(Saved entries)
== == ==

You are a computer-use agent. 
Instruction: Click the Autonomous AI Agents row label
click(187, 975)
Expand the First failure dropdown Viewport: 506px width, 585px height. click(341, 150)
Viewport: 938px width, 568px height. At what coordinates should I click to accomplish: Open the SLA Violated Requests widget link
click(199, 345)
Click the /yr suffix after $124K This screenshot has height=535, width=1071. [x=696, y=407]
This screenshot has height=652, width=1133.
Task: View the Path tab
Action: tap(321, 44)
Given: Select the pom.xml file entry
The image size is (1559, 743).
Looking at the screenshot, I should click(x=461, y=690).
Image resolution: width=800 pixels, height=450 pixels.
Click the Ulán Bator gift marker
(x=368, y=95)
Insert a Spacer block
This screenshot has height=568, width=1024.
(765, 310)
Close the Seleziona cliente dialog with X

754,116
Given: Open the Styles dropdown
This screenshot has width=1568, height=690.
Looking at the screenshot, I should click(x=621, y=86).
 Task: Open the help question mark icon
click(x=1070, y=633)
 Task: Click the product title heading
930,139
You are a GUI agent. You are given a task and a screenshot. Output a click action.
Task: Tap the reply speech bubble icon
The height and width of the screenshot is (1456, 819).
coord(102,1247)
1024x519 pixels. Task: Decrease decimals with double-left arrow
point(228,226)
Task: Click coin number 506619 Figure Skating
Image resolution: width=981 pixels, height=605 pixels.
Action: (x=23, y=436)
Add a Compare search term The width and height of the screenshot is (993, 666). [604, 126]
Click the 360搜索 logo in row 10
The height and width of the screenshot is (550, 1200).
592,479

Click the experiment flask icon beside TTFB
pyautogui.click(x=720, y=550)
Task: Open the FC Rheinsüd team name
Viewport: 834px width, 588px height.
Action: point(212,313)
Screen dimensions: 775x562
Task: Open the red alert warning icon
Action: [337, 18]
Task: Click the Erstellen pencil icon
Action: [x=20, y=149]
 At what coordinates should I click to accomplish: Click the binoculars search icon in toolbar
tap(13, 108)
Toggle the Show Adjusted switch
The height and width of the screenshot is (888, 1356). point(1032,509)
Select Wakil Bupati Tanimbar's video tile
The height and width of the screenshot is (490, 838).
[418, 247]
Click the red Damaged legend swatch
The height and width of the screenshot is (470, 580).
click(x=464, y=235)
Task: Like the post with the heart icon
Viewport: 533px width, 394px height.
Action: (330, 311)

== == ==

§ **EXERCISE GOAL**
Search the data above for the word "dropdown" and report how many lines contain it, with nothing further.

§ **OUTPUT**
2